When Dutee Chand decided to challenge the International Association of Athletics Federations’ (Iaaf’s) hyperandrogenism (HA) rule a year ago, she found support in an international group of scientists, former athletes and bioethicists, many of whom have been working with various issues related to discrimination in sports. Canadian Olympian and author Bruce Kidd, also a leading activist for equality in sports, and medical anthropologist and author Katrina Karkazis, from the Center for Biomedical Ethics at Stanford University, US, were two of the most influential people to fight on behalf of Chand and testify at the Court of Arbitration for Sports (CAS) in Lausanne, Switzerland.
In an email interview, Kidd and Karkazis spoke about the CAS verdict, which was in favour of Chand. It suspended the HA rule for two years. The rule will be scrapped if Iaaf fails to submit clear scientific proof that over-average amounts of naturally produced androgen hormones (testosterone) can be linked to improved athletic performance. Edited excerpts:
What was your first reaction to the verdict?
Kidd: I heard it by email from Jim Bunting (Chand’s lawyer) on Friday (24 July), on a completely confidential basis. I was so moved that I started to cry. I wasn’t sure what to expect, but this was everything we wanted. I thought CAS made a brilliant decision.
Karkazis: I was thrilled with this decision, but also very surprised by it. I knew we had a strong case, but there are so many culturally entrenched ideas about testosterone—that it is a “male hormone”, that it doesn’t belong in women. I knew we were up against those ideas too, and I wasn’t sure that we could overcome them.
You have campaigned against androgen testing—in fact, any kind of “gender” testing—for some time now. How significant is this verdict?
Kidd: It’s huge, because it not only reinstates Dutee Chand, but it removes the chill/threat of the policy/test from all women, and especially those in the Global South who might look a little different from Western women and thus had a higher risk of being targeted. As I think you know, to the best of our knowledge, all the women suspended or forced to retire under this policy have been from Asia and sub-Saharan Africa.
Karkazis: They’ve had some kind of policy along these lines for over four decades and this is the first time a body like CAS has suspended it. Dutee and our team did what felt like the impossible. But the Iaaf response indicates we’re not out of the woods.
Are there any statistics for how many international athletes are banned from competing under the HA rule? Can they all now come back into competition?
Kidd: Yes, they can all come into competition.
Karkazis: These are not public but Iaaf has shared some numbers in various publications and conferences (one research paper puts it at 18 since 2011, when the HA regulations were introduced). But we may never know the full extent, because you have to remember this is only track and field and these policies exist across a number of international federations and, of course, the IOC (International Olympic Committee) also had the policy.

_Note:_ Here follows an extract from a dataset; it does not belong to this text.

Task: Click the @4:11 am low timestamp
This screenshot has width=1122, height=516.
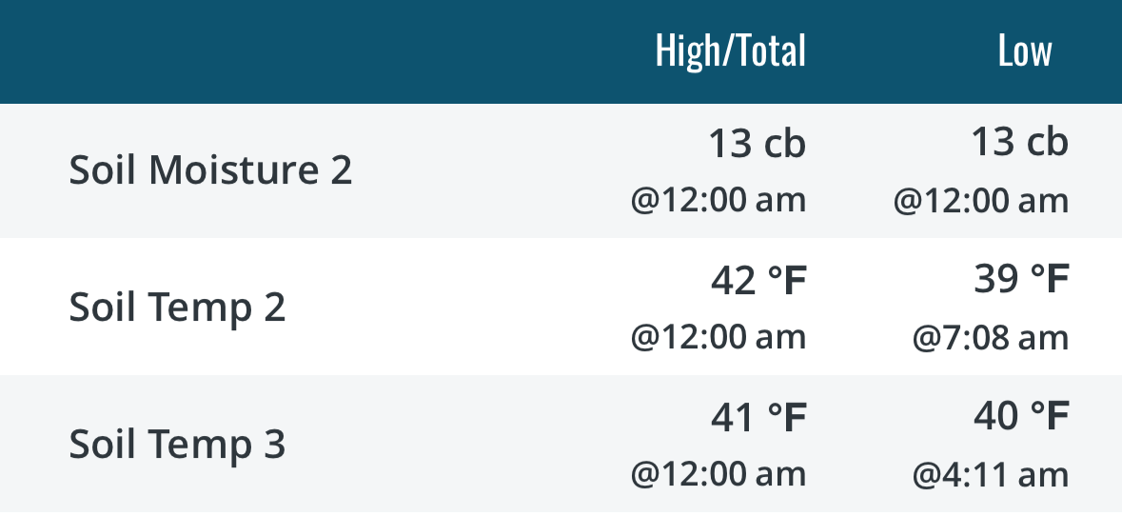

After the verdict, Iaaf put out a statement which clearly says they still believe in the HA rule, and will try to prove that it works, in the next two years.
Kidd: They have a very high standard to meet: (quoting from the CAS verdict) “… it is not enough simply to establish that the characteristic has some performance-enhancing effect. Instead, the Iaaf needs to establish that the characteristic in question confers such a significant performance advantage over other members of the category that allowing individuals with that characteristic to compete would subvert the very basis for having the separate category and thereby prevent a level playing field. The degree or magnitude of the advantage is therefore critical.” In addition, they will have to address the ethical argument about the Olympic movement being open to all competitors, regardless of any form of discrimination. How can you justify discriminating in favour of women with “too much” T when other competitors have “too much” of other factors?
Karkazis: For now I want to celebrate, but the battle doesn’t end with this decision. They have two years to come up with evidence for a policy they claimed four years ago was based on evidence. The science should come before the policy, not the other way around, so the CAS ruling was generous to allow them to do this. Iaaf seems determined to try to push this thing through. The policy is not based on scientific evidence, but rather on the “strong scientific consensus” that testosterone levels determine athleticism. Essentially, they are turning to a consensus of their shared assumptions about testosterone and athleticism to disqualify an athlete.